Gaylene Gunning has been in the field of health science for over twenty years. Her education is in organizational management, with a Bachelor of Science degree from the University of La Verne. Ms. Gunning is currently with the Institute for Health Promotion and Disease Prevention Research, at the Keck School of Medicine, University of Southern California. She has spent more than a decade in health education, curriculum development and implementation. Ms. Gunning has been in the position of Project Manager on several major grants sponsored by the National Institute on Alcohol Abuse and Alcoholism, National Institute on Drug Abuse, California State Department of Health Services, and the People's Republic of China. The areas of substance abuse in which she has studied and monitored include tobacco use, alcohol abuse, and drug abuse in settings that include both schools and the general community. She has facilitated and conducted training workshops on Projects TND, TNT, and EX throughout the United States and internationally.

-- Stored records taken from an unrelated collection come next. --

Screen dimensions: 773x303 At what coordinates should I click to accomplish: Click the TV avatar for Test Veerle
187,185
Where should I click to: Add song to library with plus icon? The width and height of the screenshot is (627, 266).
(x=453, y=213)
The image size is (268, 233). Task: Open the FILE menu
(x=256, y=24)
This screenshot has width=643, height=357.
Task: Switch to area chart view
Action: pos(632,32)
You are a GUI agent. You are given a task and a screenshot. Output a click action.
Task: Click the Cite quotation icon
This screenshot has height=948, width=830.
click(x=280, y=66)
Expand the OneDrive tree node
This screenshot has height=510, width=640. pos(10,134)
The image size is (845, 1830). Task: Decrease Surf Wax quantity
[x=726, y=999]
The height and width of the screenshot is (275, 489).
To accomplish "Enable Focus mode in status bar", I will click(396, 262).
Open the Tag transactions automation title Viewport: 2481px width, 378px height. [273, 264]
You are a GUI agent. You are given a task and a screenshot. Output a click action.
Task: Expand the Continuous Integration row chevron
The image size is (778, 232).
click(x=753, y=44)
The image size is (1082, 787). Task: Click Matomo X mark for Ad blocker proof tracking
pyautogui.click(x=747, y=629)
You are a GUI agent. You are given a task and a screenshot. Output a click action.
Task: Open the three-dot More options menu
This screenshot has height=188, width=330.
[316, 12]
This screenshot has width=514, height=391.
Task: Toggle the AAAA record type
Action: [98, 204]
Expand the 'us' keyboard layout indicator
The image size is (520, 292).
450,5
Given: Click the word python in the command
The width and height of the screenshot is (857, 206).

Rachel Grana, MPH, is a doctoral candidate at the Institute of Health Promotion and Disease Prevention at the University of Southern California (USC). Her current work focuses on the etiology of tobacco and other drug use among adolescents, with a specific focus on social and cultural determinants. Prior to her doctoral studies and obtaining her Masters in Public Health at USC, she worked at MasiMax Resources, Inc. as a contractor to the National Cancer Institute's Tobacco Control Research Branch.

Notes

1 The journal's style utilizes the category substance abuse as a diagnostic category. Substances are used or misused; living organisms are and can be abused. Editor's note.

2 As of 2007, SAMSHA no longer distinguishes programs as “model,”“effective,” or “promising,” and instead simply provides scoring information from multiple dimensions for every program reviewed. (See the SAMHSA's National Registry of Evidence-Based Programs and Practices, available at http://www.nrepp.samhsa.gov.)

3 The reader is asked to consider that the concepts and processes of “risk” and “protective” factors are, often noted in the literature, without adequately helping one to understand their dimensions (linear, nonlinear), their “demands”, the critical necessary conditions (endogenous as well as exogenous ones; micro to macro levels) which are necessary for either of them to operate (begin, continue, become anchored and integrate, change as de facto realities change, cease, etc.) or not to, and whether their underpinnings are theory-driven, empirically-based, individual and/or systemic stake holder-bound, historically-tradition driven, based upon “principles of faith” or what. This is necessary to clarify if the term is not to remain as yet another shibboleth in a field of many stereotypes. Editor's note.